Back in December I managed to find a copy of 2000 AD’s Leviathan graphic novel, which I’ve been looking for for quite some time. It’s the short tale of a gigantic 1930s cruise liner, big as a small city, which vanished on its first voyage and has been trapped in infernal seas for more than 10 years. During this time the society that has evolved on the marooned ship divides its passenger-citizens into first class-holders, second class-holders and those unlucky enough to live in the hold of the ship (huge spoiler: there is also the arch demon and its servants living in the bowels of the ship’s huge engines). This particular social structure reminded me of a free game I read a couple of years ago.
Cloudship Atlantis by Rob Lang
Synopsis: Find fame and fortune in the skies of steampunk Victoriana. Climb the social ladder while masquerading your humble origins. And fight off the Sky Pirates hell-bent on raiding your home.

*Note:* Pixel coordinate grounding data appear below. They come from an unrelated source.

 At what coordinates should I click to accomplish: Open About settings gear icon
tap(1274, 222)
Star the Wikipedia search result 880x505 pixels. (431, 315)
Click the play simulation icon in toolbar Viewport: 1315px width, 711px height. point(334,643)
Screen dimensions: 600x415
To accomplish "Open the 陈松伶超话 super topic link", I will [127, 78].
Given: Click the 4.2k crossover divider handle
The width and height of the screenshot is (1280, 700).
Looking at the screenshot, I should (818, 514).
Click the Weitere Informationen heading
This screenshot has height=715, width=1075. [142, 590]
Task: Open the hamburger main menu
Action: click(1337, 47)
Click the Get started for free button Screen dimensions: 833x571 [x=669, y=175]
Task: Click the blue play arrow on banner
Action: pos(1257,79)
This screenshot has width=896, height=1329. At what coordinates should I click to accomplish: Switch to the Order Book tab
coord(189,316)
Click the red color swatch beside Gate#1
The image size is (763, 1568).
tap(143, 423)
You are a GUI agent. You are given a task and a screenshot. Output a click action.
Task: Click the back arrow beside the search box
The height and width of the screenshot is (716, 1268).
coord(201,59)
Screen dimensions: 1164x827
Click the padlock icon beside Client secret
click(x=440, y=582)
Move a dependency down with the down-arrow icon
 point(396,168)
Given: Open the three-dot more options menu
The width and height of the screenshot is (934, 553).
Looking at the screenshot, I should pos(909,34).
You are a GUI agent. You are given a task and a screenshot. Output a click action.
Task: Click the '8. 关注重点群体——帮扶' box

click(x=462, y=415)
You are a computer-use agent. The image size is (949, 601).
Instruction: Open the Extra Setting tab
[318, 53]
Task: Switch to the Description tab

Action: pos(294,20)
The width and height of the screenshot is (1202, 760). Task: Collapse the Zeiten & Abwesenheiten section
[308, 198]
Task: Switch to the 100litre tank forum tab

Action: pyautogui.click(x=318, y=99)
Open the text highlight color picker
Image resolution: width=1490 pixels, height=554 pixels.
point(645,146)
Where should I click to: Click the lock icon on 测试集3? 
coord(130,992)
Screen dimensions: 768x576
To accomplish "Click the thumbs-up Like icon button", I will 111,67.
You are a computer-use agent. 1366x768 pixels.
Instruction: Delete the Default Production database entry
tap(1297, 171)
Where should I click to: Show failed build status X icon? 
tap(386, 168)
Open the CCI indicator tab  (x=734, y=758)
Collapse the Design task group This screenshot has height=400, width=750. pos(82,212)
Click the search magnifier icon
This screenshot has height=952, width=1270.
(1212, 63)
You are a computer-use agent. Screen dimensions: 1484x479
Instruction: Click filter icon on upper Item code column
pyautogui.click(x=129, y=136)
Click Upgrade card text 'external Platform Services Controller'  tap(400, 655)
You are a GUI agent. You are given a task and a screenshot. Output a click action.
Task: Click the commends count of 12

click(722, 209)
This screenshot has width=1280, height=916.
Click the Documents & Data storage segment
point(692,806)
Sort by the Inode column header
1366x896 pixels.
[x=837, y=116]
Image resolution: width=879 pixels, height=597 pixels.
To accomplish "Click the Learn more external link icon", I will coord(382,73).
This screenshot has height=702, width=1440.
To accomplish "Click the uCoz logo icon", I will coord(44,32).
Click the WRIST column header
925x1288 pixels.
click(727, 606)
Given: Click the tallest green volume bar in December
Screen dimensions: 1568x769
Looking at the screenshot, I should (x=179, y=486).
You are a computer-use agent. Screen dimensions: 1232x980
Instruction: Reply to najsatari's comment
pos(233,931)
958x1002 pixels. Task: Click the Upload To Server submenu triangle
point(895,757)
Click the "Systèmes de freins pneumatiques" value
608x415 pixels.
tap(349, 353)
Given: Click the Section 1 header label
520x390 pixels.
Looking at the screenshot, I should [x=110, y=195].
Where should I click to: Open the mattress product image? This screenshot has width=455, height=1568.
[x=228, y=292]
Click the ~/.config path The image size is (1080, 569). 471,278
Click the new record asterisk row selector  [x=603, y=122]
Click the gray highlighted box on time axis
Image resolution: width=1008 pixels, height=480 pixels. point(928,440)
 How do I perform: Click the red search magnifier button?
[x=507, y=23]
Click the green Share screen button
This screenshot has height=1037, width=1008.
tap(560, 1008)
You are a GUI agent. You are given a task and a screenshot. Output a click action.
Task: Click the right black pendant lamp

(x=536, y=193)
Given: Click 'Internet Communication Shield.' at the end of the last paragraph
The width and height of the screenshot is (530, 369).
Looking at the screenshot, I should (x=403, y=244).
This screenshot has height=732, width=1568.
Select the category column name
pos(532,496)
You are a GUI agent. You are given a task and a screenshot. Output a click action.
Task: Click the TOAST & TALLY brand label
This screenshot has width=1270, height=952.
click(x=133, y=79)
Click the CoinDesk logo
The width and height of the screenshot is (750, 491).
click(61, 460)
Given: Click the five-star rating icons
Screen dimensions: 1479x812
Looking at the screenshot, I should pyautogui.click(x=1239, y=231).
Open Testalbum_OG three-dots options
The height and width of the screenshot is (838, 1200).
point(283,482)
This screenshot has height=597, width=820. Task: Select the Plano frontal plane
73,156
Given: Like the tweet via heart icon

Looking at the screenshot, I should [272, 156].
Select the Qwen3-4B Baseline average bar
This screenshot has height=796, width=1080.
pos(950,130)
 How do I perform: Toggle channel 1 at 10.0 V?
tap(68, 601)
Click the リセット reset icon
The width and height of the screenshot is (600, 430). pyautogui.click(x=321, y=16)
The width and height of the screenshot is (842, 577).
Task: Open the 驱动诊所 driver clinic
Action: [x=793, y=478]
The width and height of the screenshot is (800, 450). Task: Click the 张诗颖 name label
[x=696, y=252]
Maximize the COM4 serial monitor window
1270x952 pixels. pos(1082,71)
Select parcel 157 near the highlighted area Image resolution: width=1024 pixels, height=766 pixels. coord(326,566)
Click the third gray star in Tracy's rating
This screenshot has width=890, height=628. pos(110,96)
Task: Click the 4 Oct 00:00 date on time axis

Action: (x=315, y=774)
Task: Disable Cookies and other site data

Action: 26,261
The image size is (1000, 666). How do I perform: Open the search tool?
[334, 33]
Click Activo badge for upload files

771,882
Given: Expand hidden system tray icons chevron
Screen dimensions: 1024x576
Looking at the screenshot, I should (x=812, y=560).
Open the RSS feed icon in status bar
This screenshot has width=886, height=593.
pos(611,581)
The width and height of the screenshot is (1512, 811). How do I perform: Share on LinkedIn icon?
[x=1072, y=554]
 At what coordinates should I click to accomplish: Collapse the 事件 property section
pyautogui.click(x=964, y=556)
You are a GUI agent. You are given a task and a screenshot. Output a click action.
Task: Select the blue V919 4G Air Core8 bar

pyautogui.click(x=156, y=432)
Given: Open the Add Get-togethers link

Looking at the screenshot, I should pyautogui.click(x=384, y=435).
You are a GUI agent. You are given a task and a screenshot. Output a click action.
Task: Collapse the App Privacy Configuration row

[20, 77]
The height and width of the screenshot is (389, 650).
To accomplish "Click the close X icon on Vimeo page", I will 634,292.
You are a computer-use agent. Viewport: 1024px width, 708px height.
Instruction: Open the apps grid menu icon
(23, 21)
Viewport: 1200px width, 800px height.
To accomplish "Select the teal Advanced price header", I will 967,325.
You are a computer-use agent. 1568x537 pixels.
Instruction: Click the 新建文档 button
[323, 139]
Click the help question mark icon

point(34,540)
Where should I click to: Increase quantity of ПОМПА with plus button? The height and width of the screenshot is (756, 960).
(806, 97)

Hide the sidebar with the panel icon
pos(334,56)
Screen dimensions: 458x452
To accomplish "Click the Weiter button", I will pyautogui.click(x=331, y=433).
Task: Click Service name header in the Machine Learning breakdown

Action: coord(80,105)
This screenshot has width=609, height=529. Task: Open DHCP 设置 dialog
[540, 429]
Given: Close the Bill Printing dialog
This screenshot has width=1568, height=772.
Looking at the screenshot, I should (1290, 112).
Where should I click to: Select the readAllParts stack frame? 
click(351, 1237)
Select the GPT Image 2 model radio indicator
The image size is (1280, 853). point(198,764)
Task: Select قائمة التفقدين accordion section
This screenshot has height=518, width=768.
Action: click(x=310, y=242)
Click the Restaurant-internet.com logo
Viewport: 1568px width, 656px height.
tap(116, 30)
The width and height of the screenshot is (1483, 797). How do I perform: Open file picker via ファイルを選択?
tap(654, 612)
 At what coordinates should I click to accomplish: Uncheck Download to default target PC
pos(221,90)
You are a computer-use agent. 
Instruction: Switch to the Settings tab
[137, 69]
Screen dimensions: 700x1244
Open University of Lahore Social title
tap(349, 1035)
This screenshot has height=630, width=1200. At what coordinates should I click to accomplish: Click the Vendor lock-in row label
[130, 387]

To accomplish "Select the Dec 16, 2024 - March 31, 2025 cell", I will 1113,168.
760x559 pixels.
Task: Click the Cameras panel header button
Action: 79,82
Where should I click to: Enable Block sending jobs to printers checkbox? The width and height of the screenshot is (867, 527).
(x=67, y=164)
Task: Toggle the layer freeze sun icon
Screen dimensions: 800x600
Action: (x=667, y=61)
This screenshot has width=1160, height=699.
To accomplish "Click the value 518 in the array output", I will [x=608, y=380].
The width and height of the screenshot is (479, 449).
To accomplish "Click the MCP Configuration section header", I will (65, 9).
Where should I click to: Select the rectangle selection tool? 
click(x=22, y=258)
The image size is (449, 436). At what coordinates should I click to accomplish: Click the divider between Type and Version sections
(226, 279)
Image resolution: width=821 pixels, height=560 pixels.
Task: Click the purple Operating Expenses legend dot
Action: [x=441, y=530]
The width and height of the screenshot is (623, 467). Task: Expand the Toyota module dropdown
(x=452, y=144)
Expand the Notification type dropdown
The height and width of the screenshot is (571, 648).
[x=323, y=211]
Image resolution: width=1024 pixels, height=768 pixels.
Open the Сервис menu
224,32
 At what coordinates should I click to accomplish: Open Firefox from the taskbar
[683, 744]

Cloudship Atlantis is a free 24-hour RPG. For those unfamiliar with that particular genre, it includes a wide variety of games that were written from scratch in 24 hours or under. Due to the time limitation, most of them tend to use simple mechanics and have a tight focus on a few themes. This is of course NOT a bad thing.
The 24-hour RPG in question focuses on Victorian Steampunk. It is entirely set on… wait for it… a cloudship called Atlantis! More than a simple ship, Atlantis is a whole city floating over the wastes of Terra Firma, a barren planet that serves little purpose apart from supplying Atlantis with a steady supply of coal for its engines. As a replica of Victorian society, Atlantis has a very rigid social order. People living in the lower half of the ship are called Humbles, and are the ones making sure Atlantis stays afloat. Meanwhile, the upper class, called the Gentry, live in the luxurious upper part of the ship.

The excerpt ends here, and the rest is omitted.